Having stepped through the maze of jurisdictional issues raised by the
Secretary, we now turn to her procedural objections. She claims that the
class fails to meet the requirements of Fed.R.Civ.P. 23. The court,
however, finds that the claims plaintiffs raise are particularly well
suited to a class action and that Rule 23's requirements are easily met.
Plaintiffs estimate the class numbers 11,000 as of April 1, 1985. The
Secretary argues that this estimate is too high because it includes those
with claims to continued benefits whose cases will automatically be
remanded for administrative review under the Reform Act. While this may
indeed occur, the class is still sufficiently numerous to meet the
requirement of Rule 23(a)(1). See Johnson v. Heckler, 100 F.R.D. 70, 72
(N.D.Ill. 1983); Long v. Thornton Township High School District, 82
F.R.D. 186, 189 (N.D.Ill. 1979).
Common Question of Law and Fact
Plaintiffs' claim that the Secretary has failed to make medical
equivalence findings uniformly affects all members of the class even
though some class members are evaluated and rejected at step four or five
of the evaluation process. Plaintiffs do not, as the Secretary contends,
seek a determination of each individual's eligibility for benefits.
Thus, the class has met the requirement of Rule 23(a)(2). Johnson, 100
F.R.D. at 74; Dixon v. Quern, 76 F.R.D. 617, 620 (N.D.Ill. 1977).
The typicality test is "whether the named plaintiffs claim and that
asserted on behalf of the class are `based on the same legal theory.'"

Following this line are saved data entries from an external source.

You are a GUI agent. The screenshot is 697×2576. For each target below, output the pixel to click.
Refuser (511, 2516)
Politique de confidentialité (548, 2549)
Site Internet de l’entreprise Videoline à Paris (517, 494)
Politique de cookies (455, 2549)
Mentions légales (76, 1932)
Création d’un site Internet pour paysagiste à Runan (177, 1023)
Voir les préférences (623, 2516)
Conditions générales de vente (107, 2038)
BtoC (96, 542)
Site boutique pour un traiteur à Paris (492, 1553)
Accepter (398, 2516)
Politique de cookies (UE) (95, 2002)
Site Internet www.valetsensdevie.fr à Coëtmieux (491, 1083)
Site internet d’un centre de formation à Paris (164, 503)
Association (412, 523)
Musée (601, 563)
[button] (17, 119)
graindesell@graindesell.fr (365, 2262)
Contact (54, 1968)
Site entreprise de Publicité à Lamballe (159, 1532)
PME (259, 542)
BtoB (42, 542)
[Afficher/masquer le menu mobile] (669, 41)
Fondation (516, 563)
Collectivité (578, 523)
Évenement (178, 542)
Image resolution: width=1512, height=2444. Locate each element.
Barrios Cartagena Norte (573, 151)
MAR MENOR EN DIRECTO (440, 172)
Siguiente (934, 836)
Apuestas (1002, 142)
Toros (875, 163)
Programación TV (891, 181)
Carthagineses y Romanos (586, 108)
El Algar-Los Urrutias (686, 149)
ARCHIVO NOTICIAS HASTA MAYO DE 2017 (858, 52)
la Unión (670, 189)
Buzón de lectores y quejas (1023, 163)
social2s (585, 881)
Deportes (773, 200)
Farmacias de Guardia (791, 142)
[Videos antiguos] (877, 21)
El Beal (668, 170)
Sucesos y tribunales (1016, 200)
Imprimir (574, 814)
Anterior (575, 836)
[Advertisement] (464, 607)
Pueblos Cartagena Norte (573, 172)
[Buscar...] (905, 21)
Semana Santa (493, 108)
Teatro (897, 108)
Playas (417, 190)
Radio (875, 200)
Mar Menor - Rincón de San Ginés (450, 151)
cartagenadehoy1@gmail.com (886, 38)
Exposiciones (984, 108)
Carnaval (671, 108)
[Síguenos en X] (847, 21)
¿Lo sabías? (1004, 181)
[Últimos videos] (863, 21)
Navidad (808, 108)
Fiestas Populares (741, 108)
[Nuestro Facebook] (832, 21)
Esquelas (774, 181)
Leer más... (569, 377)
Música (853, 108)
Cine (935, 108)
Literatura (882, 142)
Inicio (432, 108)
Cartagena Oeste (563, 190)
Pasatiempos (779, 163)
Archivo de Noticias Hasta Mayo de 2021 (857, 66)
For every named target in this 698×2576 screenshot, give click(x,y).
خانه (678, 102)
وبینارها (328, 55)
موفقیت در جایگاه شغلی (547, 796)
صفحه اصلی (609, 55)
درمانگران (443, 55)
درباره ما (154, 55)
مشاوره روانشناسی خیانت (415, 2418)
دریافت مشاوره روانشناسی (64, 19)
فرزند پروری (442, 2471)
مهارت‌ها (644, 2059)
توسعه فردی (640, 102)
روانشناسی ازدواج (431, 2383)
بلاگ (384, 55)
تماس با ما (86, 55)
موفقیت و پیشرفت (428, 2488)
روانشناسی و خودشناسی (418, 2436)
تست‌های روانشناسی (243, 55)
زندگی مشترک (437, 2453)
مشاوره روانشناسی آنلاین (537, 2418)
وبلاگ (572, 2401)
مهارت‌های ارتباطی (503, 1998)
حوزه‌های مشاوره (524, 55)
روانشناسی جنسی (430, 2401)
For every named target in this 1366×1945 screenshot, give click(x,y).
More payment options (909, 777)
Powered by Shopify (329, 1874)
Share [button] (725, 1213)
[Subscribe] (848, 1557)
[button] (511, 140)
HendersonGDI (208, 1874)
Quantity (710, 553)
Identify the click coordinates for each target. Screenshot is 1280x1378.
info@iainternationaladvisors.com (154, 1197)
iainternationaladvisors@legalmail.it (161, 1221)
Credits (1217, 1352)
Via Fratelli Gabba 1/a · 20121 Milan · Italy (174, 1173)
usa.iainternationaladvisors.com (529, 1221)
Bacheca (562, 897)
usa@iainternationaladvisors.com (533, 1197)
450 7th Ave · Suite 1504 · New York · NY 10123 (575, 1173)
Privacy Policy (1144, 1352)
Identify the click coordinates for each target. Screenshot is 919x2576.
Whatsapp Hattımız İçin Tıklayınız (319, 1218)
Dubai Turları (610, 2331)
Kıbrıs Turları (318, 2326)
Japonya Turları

Johnson, 100 F.R.D. at 74. Plaintiffs' claims clearly meet this test
because they are based on a procedural challenge to the Secretary's
interpretation of her regulations. See Quern, 76 F.R.D. at 620.
Adequacy of Representation
"Adequacy of representation depends on two factors: (a) the plaintiffs'
attorneys must be qualified, experienced and generally able to conduct
the proposed litigation; and (b) the plaintiff must not have interests
antagonistic to those of the class." Johnson,
100 F.R.D. at 74-75. Plaintiffs' attorneys are experts in class actions
and Social Security law, and have been found adequate class counsel in
this circuit many times. See e.g., Wright v. California, 587 F.2d 345
(7th Cir. 1978); Jimenez v. Weinberger, 523 F.2d 689 (N.D.Ill. 1977);
Custom v. Trainor, 74 F.R.D. 409 (N.D.Ill. 1977). The second factor is
also met because the class members have the same interest in ensuring
that the Secretary make medical equivalence findings at step three of her
evaluation process. Thus, Rule 23(a)(4)'s requirements are met.
Lastly, the class meets the requirements of Rule 23(b) that the
Secretary act on grounds generally applicable to the class, thereby
making injunctive or declaratory relief with respect to the class as a
whole appropriate. In fact, as the plaintiffs point out, the class itself
is defined by reference to the scope of the defendant's policies at
issue, so that relief will affect all members of the class equally and
only those members. Johnson, 100 F.R.D. at 75; see also Advisory Board
Committee Note to Fed.R.Civ.P. 23, 39 F.R.D. 69, 102.
For all the foregoing reasons, the court grants plaintiffs' motion for
class certification for the class as presently defined.